IHRE AUFGABE: Schreiben Sie bitte aus dem folgenden Textauszug zur Finanzierungsrunde von Revolut den Abschnitt wortgetreu ab, beginnend bei „Morgan Stanley organisiert“ und weiter bis einschließlich „Firmenkrediten – abzeichnet.“.

Morgan Stanley organisiert die Transaktion

Dass die Runde stattfindet, mag zunächst überraschen, verfügt Revolut doch inzwischen über eine Innenfinanzierung, die das operative Wachstum tragen kann. Andererseits müssen Neobanken, je größer sie werden, immer mehr regulatorisches Eigenkapital vorhalten. Insofern macht es Sinn, sich zusätzliches Eigenkapital zu verschaffen, wenn sich ein gewisses Bilanzwachstum – wie über die Aufnahme von Immobilien- und Firmenkrediten – abzeichnet.

Über das Interesse vom Staatsfonds Mubadala aus Abu Dhabi am Erwerb von Anteile bei Revolut war in der vergangenen Woche spekuliert worden. Stück für Stück wurde dann bekannt, dass das Ganze eine Nummer größer aufgezogen wird: Morgan Stanley ist erneut von den Londonern mandatiert worden, die Kapitaloperation zu steuern. Im Lead bei den neuen Investoren agiert die auch bei deutschen Fintechs beteiligte Greenoaks. Mubadala soll bereit sein, Aktien im Wert von mindestens 100 Mill. Dollar zu zeichnen.

BEREITGESTELLTES MATERIAL:
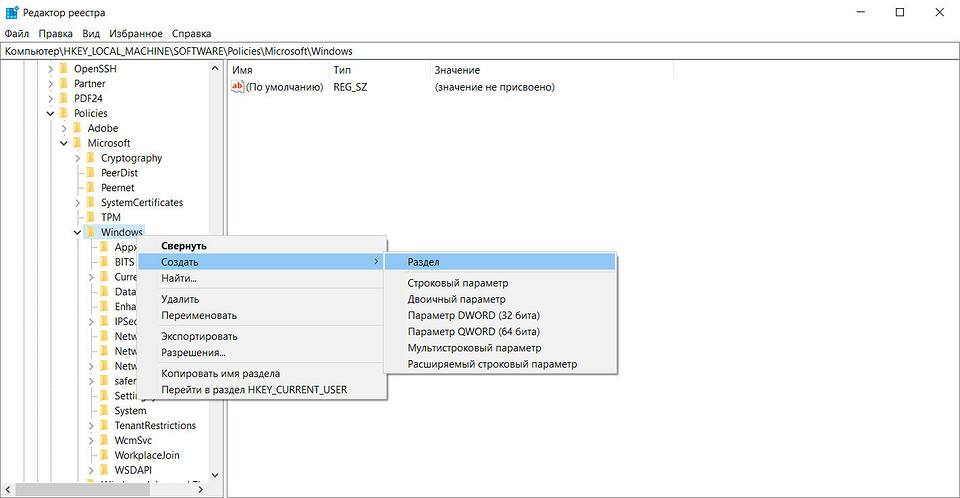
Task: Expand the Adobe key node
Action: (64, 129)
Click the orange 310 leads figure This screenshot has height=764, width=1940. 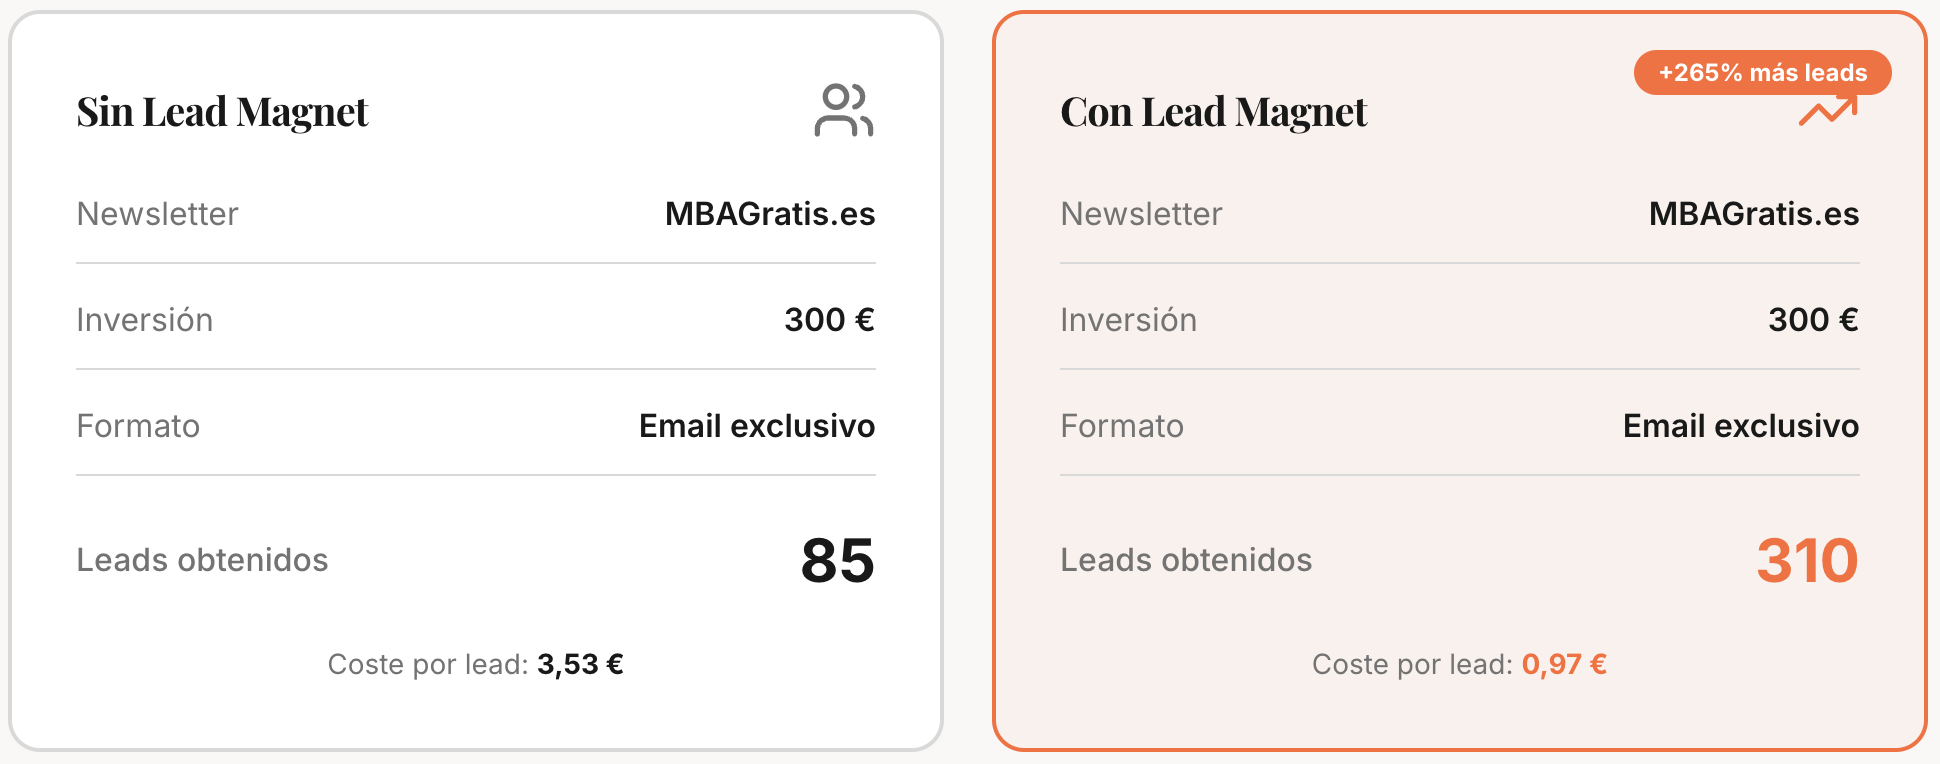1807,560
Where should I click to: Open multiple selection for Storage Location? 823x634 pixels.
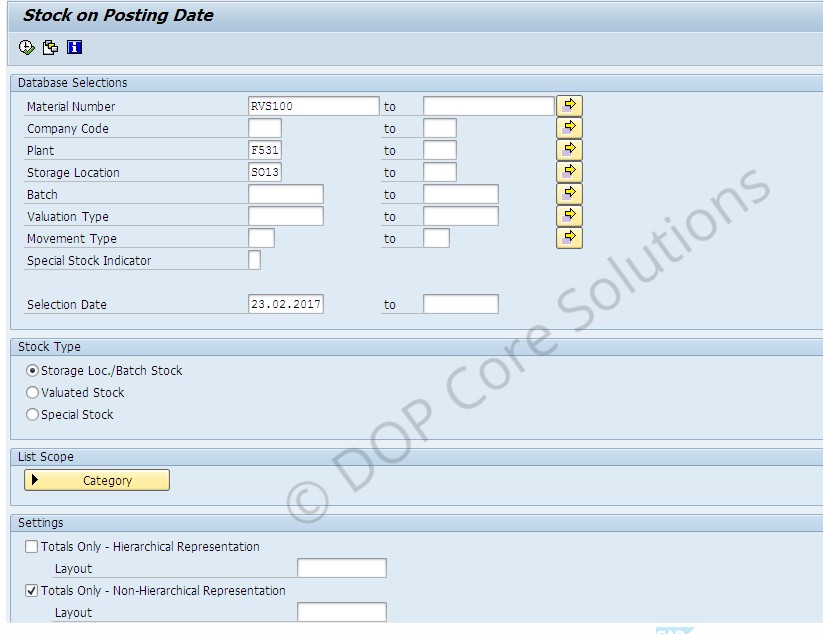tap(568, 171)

---

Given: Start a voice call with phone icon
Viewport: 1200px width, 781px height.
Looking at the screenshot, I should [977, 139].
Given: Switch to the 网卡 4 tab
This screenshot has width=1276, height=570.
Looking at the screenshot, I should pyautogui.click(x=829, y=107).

...

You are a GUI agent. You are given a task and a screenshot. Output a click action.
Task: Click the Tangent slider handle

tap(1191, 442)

LÖSUNG DER ÜBUNG:
Morgan Stanley organisiert die Transaktion

Dass die Runde stattfindet, mag zunächst überraschen, verfügt Revolut doch inzwischen über eine Innenfinanzierung, die das operative Wachstum tragen kann. Andererseits müssen Neobanken, je größer sie werden, immer mehr regulatorisches Eigenkapital vorhalten. Insofern macht es Sinn, sich zusätzliches Eigenkapital zu verschaffen, wenn sich ein gewisses Bilanzwachstum – wie über die Aufnahme von Immobilien- und Firmenkrediten – abzeichnet.